Partners in the Gospel will place most parishes into a new “parish family” under the leadership of one pastor and one or more parochial vicars. From July 2024 to 2027, the parish family’s pastor, leaders and parishioners will work to discern how they can best come together, eventually becoming one canonical parish. It will be up to the parish family to address liturgical, operational, pastoral and outreach needs, and how to best use their combined resources of people, money and buildings.

Archdiocesan leaders explained the restructuring is needed for several reasons:

  • Fewer priests to serve the 174 parishes, mission and stations spread across the archdiocese’s 24,000 square miles of urban, suburban and rural areas.

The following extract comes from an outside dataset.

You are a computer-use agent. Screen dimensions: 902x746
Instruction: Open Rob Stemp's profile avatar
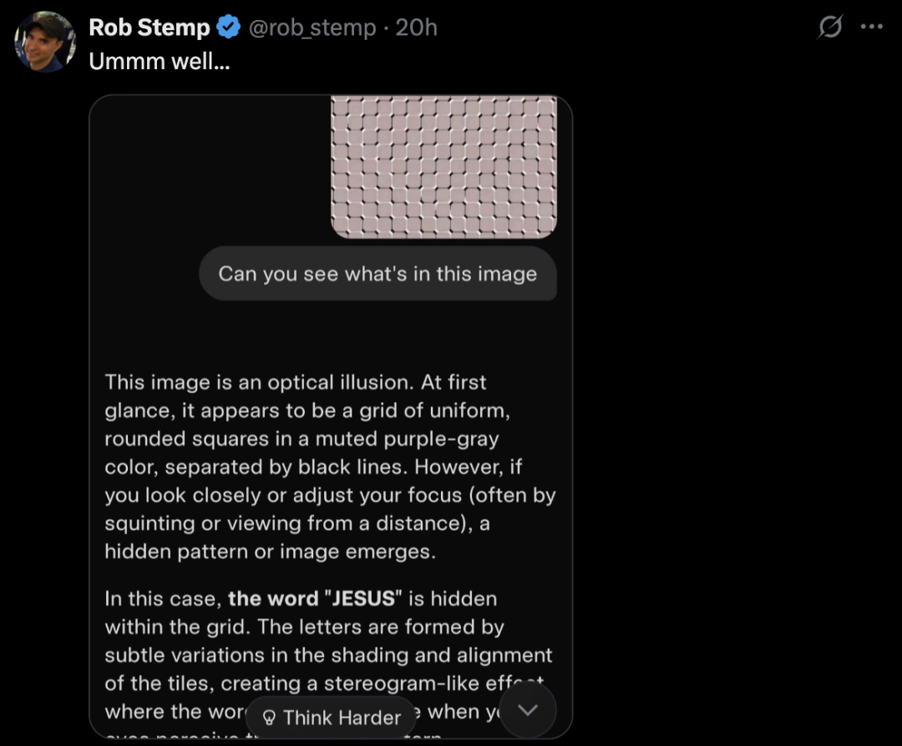point(45,42)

Currently there are 145 active priests in the archdiocese, including 80 pastors—a number projected to drop to 66 by 2036.
  • Diminishing Mass attendance and sacramental participation.
  • Nearly two-thirds of parishes operating at a deficit.
Historic gathering launches Partners in the Gospel restructuring effort (2)
Historic gathering launches Partners in the Gospel restructuring effort (3)

Putting Partners into practice

The convocation was infused with prayer, history and details about the Partners process, which will bring changes across the archdiocese.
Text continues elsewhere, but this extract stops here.